[Work item] Reproduce exactly, and only, the lines below from the one containing "The image size is (1350, 810)." through the one containing "The width and height of the screenshot is (1024, 774).".

[Data extracts]
= = = = =

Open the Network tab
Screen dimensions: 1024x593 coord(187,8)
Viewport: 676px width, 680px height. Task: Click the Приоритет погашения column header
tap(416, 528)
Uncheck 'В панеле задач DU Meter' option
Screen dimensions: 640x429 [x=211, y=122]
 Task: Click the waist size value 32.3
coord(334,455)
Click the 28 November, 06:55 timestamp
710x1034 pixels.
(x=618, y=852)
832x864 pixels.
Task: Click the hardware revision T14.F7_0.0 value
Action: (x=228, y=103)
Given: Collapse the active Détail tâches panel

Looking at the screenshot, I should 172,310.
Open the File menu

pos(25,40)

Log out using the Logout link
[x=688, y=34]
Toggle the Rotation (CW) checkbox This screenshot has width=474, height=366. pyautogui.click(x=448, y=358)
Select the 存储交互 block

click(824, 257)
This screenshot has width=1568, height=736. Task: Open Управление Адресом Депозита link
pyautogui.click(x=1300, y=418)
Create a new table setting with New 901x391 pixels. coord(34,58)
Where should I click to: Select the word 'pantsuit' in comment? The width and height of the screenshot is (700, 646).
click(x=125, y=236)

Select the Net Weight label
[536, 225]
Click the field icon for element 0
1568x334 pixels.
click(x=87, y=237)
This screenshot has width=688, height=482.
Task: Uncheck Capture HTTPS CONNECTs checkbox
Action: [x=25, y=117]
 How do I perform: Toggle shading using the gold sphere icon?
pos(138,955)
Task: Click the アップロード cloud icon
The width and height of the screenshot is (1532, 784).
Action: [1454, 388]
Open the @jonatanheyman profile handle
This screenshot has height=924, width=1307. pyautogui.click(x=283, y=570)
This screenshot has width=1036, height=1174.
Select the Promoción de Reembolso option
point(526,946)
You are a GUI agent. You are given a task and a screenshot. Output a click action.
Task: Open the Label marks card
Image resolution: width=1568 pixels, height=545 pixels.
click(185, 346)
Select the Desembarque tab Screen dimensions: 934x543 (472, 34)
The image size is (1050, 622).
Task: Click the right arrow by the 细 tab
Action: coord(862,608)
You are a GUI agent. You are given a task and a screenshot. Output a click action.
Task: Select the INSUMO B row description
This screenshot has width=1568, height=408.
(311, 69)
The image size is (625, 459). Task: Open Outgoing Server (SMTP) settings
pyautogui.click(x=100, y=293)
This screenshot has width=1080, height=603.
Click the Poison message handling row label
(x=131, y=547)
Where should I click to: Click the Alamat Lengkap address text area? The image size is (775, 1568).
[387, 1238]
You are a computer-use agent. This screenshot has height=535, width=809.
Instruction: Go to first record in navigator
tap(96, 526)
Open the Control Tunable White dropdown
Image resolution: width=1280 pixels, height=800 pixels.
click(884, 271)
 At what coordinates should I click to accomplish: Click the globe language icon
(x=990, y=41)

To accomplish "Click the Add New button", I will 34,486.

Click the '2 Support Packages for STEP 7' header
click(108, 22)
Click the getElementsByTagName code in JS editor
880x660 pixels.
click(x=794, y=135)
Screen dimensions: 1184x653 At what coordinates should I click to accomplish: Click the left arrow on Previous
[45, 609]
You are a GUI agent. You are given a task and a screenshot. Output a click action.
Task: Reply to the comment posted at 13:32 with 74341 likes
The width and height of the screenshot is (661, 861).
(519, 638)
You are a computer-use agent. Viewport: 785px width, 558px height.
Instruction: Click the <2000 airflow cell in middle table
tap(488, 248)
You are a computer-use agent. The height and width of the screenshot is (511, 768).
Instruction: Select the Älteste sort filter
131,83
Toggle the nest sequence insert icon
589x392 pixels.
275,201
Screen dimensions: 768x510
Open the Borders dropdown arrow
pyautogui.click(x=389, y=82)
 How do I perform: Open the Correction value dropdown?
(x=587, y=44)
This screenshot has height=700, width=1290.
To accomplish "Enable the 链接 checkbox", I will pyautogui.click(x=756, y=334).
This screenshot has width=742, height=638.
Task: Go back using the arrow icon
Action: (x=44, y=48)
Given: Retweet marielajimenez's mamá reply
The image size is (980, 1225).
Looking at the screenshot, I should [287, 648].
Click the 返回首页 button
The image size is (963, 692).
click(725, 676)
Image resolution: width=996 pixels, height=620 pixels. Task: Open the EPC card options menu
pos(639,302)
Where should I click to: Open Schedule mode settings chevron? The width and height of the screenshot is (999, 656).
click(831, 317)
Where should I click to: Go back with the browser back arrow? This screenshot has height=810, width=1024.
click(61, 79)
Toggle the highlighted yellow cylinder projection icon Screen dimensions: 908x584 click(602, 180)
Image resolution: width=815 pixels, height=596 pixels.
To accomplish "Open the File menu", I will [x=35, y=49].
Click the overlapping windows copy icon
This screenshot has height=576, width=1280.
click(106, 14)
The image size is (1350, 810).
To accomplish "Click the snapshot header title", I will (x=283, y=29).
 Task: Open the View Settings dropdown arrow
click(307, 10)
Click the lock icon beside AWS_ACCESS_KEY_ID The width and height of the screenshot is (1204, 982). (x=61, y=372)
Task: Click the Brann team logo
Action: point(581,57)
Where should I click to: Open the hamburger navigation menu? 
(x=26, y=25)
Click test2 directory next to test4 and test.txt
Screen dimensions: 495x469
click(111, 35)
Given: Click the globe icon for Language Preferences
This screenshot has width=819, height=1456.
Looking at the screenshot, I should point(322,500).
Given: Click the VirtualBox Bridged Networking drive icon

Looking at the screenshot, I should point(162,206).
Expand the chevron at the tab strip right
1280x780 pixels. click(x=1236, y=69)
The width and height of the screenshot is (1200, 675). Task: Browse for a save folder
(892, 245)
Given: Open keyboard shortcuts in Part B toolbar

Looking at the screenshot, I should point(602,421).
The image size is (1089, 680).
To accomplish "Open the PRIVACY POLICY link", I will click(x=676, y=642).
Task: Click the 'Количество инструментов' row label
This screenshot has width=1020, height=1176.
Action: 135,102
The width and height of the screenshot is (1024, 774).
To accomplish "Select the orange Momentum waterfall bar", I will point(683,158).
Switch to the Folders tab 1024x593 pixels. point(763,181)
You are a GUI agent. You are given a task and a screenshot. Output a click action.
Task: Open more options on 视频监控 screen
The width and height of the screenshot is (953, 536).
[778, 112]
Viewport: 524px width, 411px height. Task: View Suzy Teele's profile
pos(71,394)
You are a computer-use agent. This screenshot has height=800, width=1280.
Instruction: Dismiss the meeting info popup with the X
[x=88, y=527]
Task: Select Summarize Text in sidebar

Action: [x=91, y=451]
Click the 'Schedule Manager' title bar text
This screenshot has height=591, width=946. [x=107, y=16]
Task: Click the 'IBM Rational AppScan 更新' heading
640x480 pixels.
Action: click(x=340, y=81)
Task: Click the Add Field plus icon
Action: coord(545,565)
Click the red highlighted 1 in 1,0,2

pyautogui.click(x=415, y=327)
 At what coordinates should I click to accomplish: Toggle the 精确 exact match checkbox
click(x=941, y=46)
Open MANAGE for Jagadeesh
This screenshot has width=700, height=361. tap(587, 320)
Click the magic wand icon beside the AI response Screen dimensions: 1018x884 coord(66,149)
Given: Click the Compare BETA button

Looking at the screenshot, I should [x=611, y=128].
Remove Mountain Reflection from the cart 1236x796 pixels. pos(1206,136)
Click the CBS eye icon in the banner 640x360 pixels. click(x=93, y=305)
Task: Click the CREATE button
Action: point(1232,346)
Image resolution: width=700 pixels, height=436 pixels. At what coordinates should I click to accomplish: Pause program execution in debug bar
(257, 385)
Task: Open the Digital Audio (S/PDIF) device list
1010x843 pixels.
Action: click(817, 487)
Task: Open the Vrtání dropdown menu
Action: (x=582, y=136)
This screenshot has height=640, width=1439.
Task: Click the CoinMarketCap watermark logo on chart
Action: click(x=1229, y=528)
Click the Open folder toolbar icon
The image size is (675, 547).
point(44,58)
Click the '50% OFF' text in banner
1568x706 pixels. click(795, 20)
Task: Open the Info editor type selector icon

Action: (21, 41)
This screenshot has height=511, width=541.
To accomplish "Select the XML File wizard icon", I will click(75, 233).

= = = = =

[Result below]
The image size is (1350, 810).
To accomplish "Click the snapshot header title", I will (x=283, y=29).
 Task: Open the View Settings dropdown arrow
click(307, 10)
Click the lock icon beside AWS_ACCESS_KEY_ID The width and height of the screenshot is (1204, 982). (x=61, y=372)
Task: Click the Brann team logo
Action: point(581,57)
Where should I click to: Open the hamburger navigation menu? 
(x=26, y=25)
Click test2 directory next to test4 and test.txt
Screen dimensions: 495x469
click(111, 35)
Given: Click the globe icon for Language Preferences
This screenshot has width=819, height=1456.
Looking at the screenshot, I should point(322,500).
Given: Click the VirtualBox Bridged Networking drive icon

Looking at the screenshot, I should point(162,206).
Expand the chevron at the tab strip right
1280x780 pixels. click(x=1236, y=69)
The width and height of the screenshot is (1200, 675). Task: Browse for a save folder
(892, 245)
Given: Open keyboard shortcuts in Part B toolbar

Looking at the screenshot, I should point(602,421).
The image size is (1089, 680).
To accomplish "Open the PRIVACY POLICY link", I will click(x=676, y=642).
Task: Click the 'Количество инструментов' row label
This screenshot has width=1020, height=1176.
Action: 135,102
The width and height of the screenshot is (1024, 774).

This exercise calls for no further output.